Smash begins with a great start and has been lovingly made, without resorting to cheap shots. How well a broad audience connects with the inner-workings of a musical remains to be seen, but with enough musical numbers it should strike the right balance. Can’t wait for Opening Night.

Smash premieres 7:30pm Tuesday February 21 on W.

8 Comments:

  1. Wayne, of course I’ve seen it. Why would I comment without having seen it?

    The original music hasn’t really been relevant to the plot, it’s been relevant to the musical. And the musical (nor Marilyn’s life) doesn’t mirror the plot yet, so there’s no “bonus” there.

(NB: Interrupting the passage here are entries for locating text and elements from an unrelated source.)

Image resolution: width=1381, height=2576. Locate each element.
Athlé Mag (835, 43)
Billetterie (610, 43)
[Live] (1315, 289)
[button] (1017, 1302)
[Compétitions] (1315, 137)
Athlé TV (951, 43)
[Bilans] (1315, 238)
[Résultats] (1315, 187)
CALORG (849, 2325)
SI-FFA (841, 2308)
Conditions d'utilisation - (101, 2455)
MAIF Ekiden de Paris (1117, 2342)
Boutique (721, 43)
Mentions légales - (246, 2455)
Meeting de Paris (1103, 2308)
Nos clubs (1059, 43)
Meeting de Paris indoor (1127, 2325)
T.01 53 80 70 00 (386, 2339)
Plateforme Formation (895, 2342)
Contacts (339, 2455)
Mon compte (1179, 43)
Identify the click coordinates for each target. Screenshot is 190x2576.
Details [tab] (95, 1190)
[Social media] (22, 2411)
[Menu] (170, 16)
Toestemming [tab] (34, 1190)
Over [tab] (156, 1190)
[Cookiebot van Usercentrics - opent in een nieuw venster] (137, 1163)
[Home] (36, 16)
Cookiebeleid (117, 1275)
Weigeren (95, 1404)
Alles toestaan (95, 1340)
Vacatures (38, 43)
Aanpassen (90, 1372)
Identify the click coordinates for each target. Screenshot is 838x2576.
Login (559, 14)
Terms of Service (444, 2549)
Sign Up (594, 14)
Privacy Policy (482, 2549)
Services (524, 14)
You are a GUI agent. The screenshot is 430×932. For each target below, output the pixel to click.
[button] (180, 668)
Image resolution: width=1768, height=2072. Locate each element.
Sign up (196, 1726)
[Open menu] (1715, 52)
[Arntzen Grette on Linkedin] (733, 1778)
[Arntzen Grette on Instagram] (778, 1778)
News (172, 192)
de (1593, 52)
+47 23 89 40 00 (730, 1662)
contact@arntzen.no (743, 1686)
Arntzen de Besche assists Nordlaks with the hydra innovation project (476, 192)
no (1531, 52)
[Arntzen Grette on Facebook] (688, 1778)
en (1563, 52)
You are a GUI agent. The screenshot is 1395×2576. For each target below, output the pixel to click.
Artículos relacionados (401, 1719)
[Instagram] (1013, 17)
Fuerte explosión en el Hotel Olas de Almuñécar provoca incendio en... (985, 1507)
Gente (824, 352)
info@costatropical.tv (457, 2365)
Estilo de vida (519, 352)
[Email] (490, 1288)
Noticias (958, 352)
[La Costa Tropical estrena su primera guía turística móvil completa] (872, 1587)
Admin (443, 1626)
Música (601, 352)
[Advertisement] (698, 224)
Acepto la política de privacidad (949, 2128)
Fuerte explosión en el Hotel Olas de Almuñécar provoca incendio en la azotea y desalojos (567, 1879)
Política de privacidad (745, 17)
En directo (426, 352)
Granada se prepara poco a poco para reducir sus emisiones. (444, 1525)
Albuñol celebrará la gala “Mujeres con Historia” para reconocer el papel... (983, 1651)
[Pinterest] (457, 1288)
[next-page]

    Glee hired actual pop song writers to produce its original music. Just because you hire people with experience doesn’t mean they will deliver for you without fail. And sheesh, it’s not like Hairspray is the unbridled epitome of music, film or musical theatre.

    Glee achieved something akin to television magic in the pilot and in its first batch of episodes. That cemented it so that it can survive, despite now being the worst written show on air. Smash has a hard job ahead of it to keep enough of its post-Super Bowl lead-out audience and continue to exist.

  2. @ Steve Sydney Debra Messing is actually pretty good in this, it’s not meant as a comedic role and so far I’ve found her to be very down to earth and well cast in the role.

    @ Davis Have you actually watched the show at all? It’s about Broadway so of course there has to be music. The songs are written by the team, behind Hairspray and, unlike Glee, relevant to the storylines and characters so I’m not sure what your problem is.

  3. I was pleasantly surprised by this too. I liked it. It’s not something i’ll go out my way to watch. But the pilot was very good. Great story, great acting, and the original songs work well.

  4. Smash, believe it or not, actually needs less music. Like to the point of none or virtually none.

    Why?
    (1) it’s a drama, and the music is almost by definition quite light, so it feels pretty out of place and
    (2) a reasonable amount of the music they do perform is necessarily tied to the music this new “Marilyn” musical they’re producing; which means they’re performing original show tunes. Glee’s experience with writing music should tell you immediately this is a Bad idea. Worse because they’re show tunes, erghh.

  5. I’m looking forward to Smash, which is obviously inspired by Glee’s success. While I quite enjoy many of Glee’s songs, I’m tired of the silly storylines, weak characters and threadbare plotting.

    I’m confident that Smash will be far more enjoyable and adult in its content.

  6. I was really looking forward to this especially with Anjelica Huston, whom I’ve loved since Addams Family and The Witches.

    But then when I found out Debra Messing was involved I started to have my doubts. Hopefully her character won’t try to be comedic (nothing can out do Will and Grace) and will be solely dramatic. I remember cringing whilst watching The Starter Wife thinking.. So is she supposed to be funny or not?

  7. Smash is good and I was pleasantly surprised, it’s not just a show about musically but more about the drama behind the scene.

    Just a shame FTA didn’t pick this one up so it could have a wider audience but at least on W it will be in HD and have no ads!